What is made with ground rice and white split lentils batter, circular or oval in shape, golden brown on the outside, fluffy white on the inside, roasted to perfection on a griddle, with its inner white walls coated with a liberal dollop of garlic-red chilli chutney before a cup of boiled potatoes fried with sliced onions and slit green chillies is ladled onto the middle, then folded over into a perfect arc, a small tor on a plate or a nonchalant shape and served with a spoonful of butter on top and a cup of fragrant coconut chutney tempered with mustard seeds and curry leaves?
Potato-filled South Indian crepes, as Epicurious labels it in its “Around the world in 80 dishes”.

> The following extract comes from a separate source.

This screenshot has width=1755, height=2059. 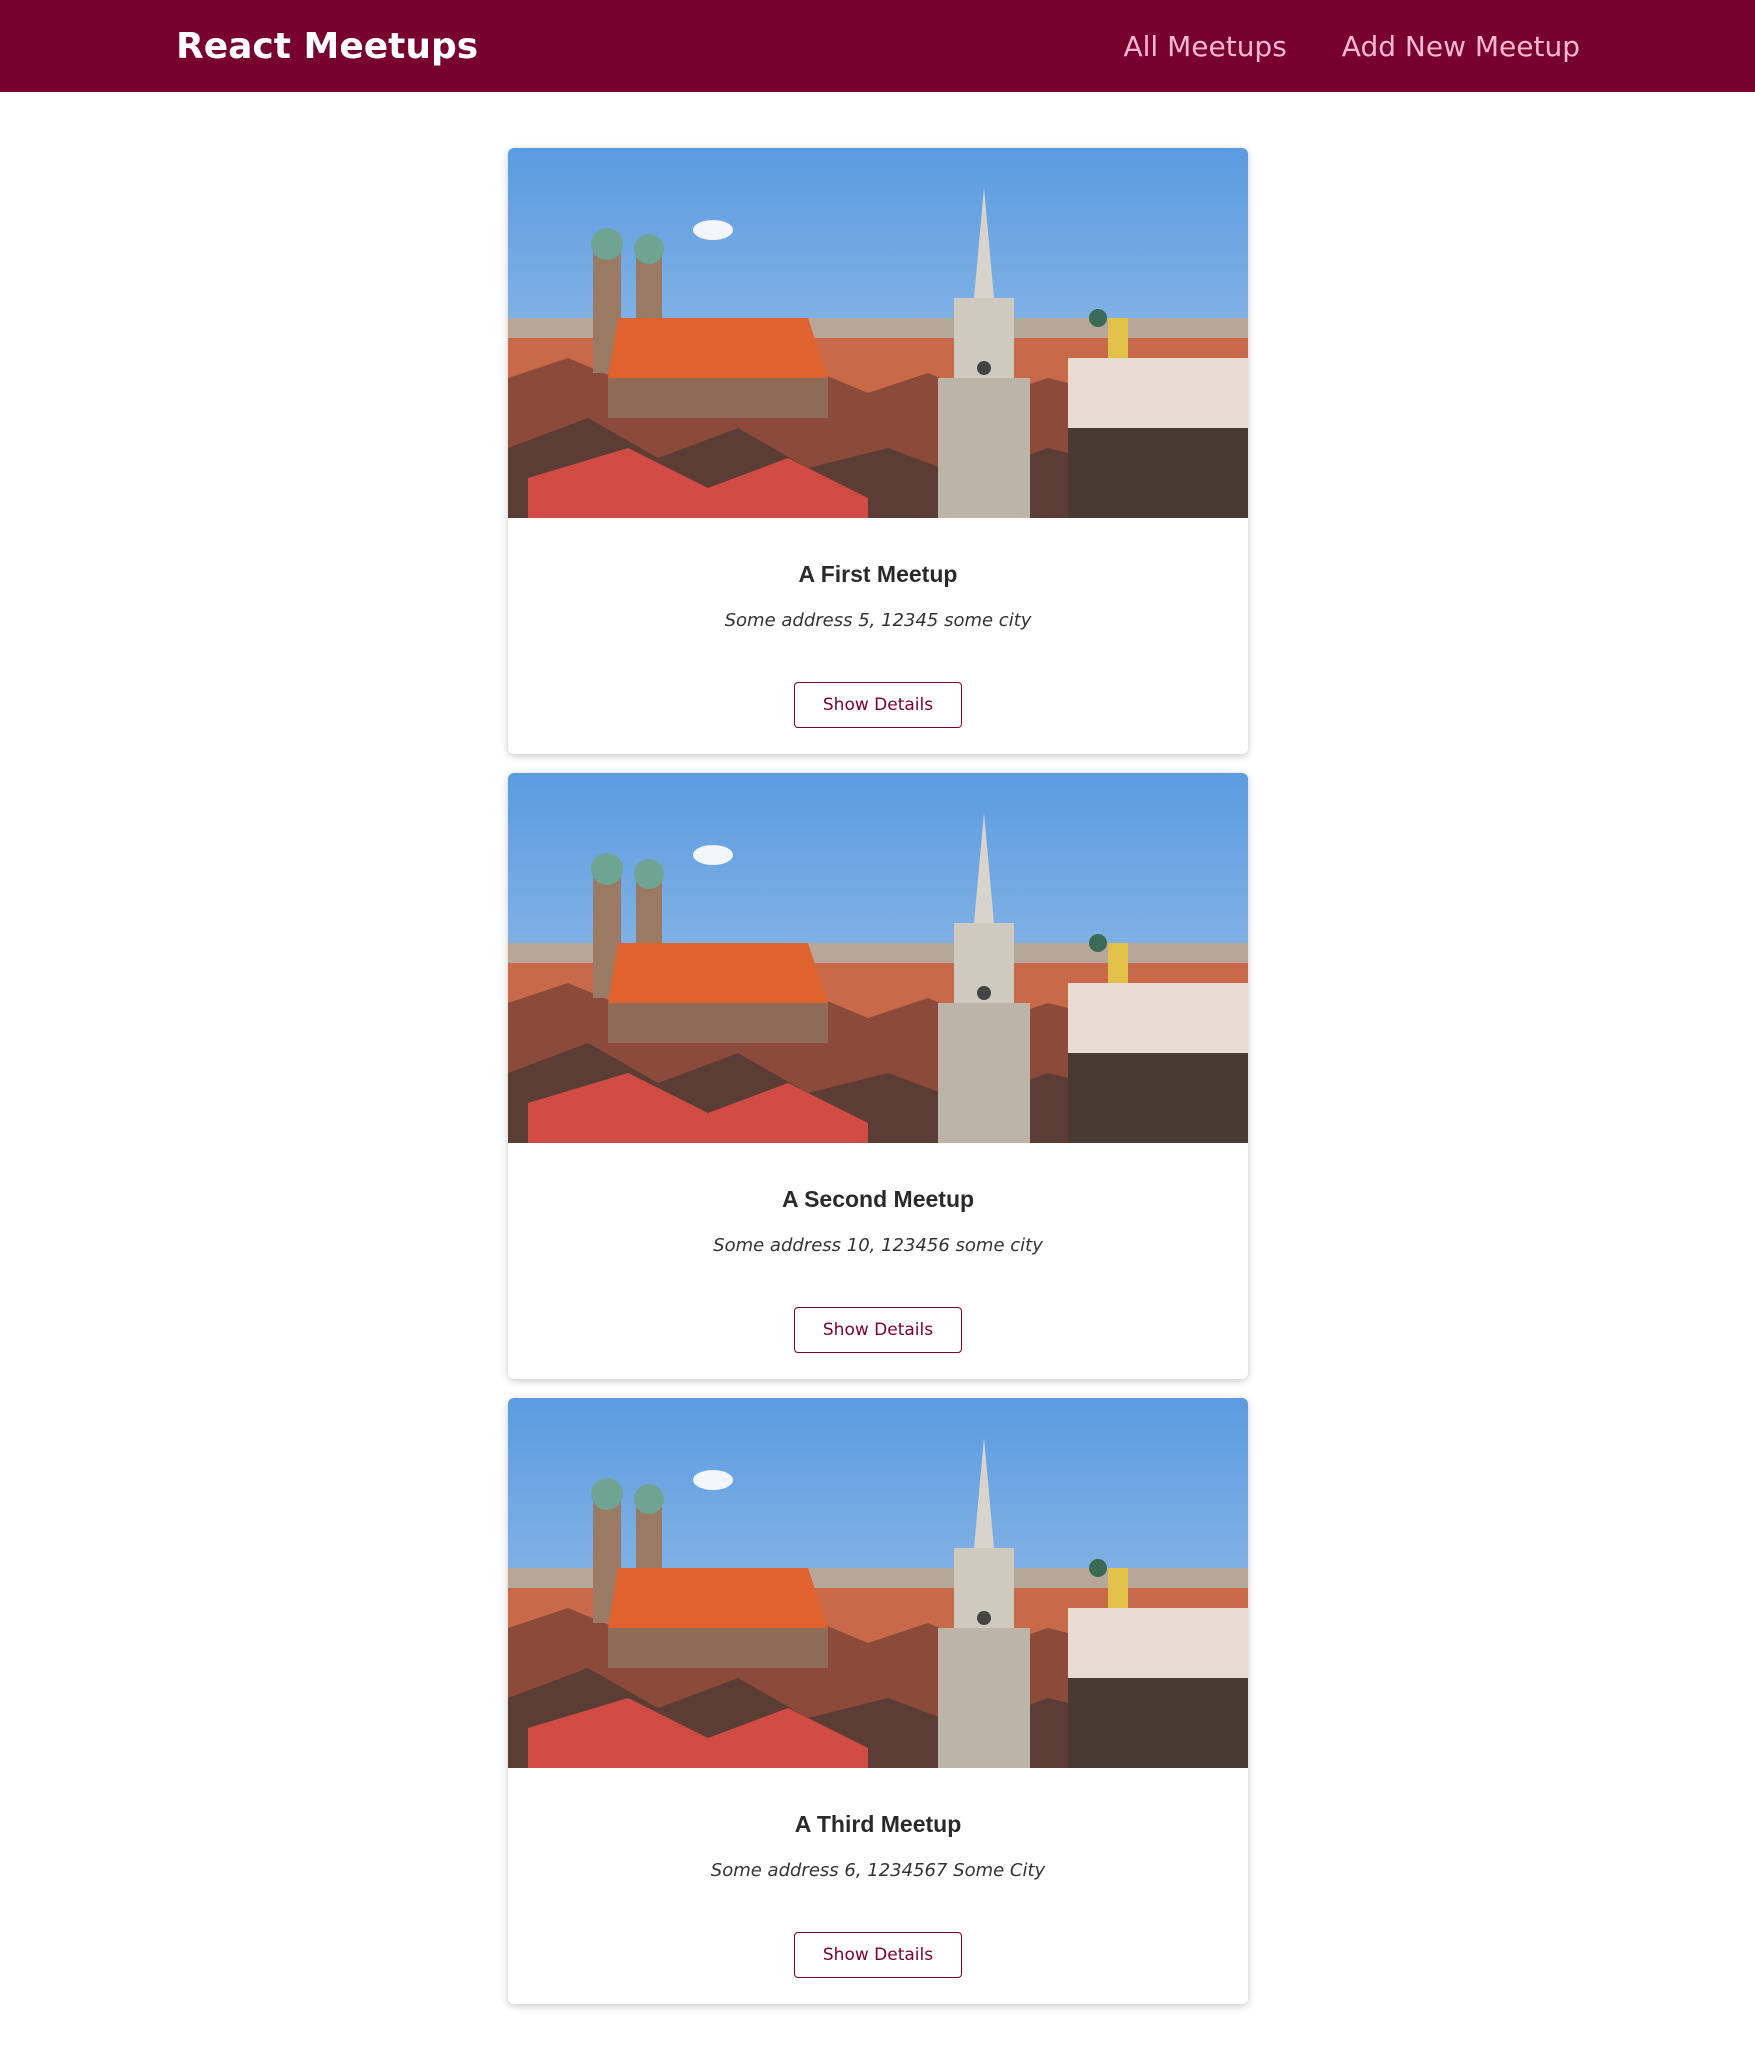 I want to click on meetup-address: Some address 6, 1234567 Some City, so click(x=878, y=1870).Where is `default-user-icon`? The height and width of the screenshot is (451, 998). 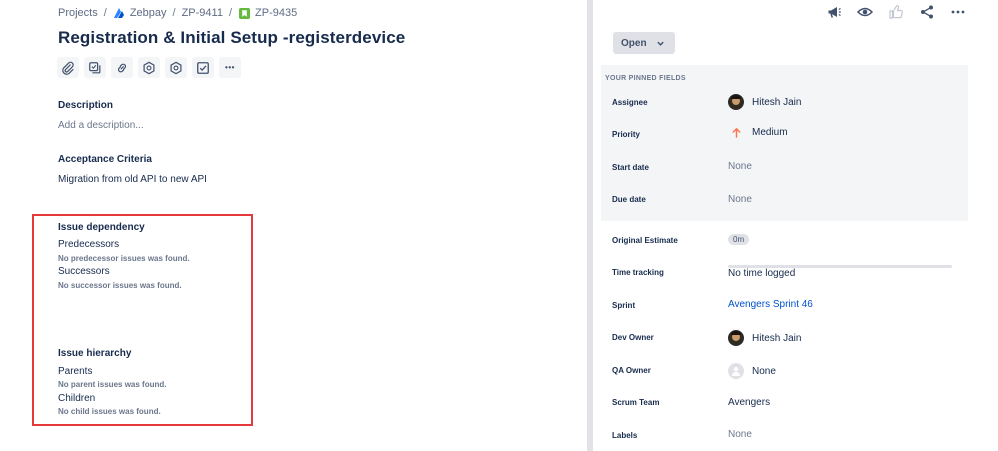
default-user-icon is located at coordinates (736, 371).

We’ll stick to the time-tested, easily rolled-off-the-tongue, pentasyllabic ‘Masala Dosa’ that doesn’t need accentuation in the form of carets or tildes, what say?

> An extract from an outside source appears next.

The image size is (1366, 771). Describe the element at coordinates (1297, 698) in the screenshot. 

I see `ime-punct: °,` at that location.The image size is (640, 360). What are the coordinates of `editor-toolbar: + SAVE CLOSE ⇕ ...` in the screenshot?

This could be seen as a proud moment for South Indians who’ve long had to deal with well-meaning countrymen from north of the Hebbal Flyover, as Thejaswi calls them, pronouncing the “Do” half of the second word as a hard consonant rather than a soft one.
It’s pronounced Though-Sah. Yes, like that. Try it, it’s not tough at all.

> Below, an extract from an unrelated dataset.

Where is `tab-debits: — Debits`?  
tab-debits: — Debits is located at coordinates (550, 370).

I’ve seen some very ladylike friends try to eat it in small nibbles with knife and fork — you can’t commit a bigger sin than try to eat a Masala Dosa with any instrument other than your fingers. For one, your digits are God-given. Secondly, they don’t add a metallic taste to the dosa-eating experience. Thirdly — um, do you need a third reason when a Masala Dosa is staring you in the face?
Much as I love paratha and vada pav and aloo poshto, my South Indian roots and gastronomical leanings have been validated that India is defined by the Masala Dosa amid food-loving circles the world over.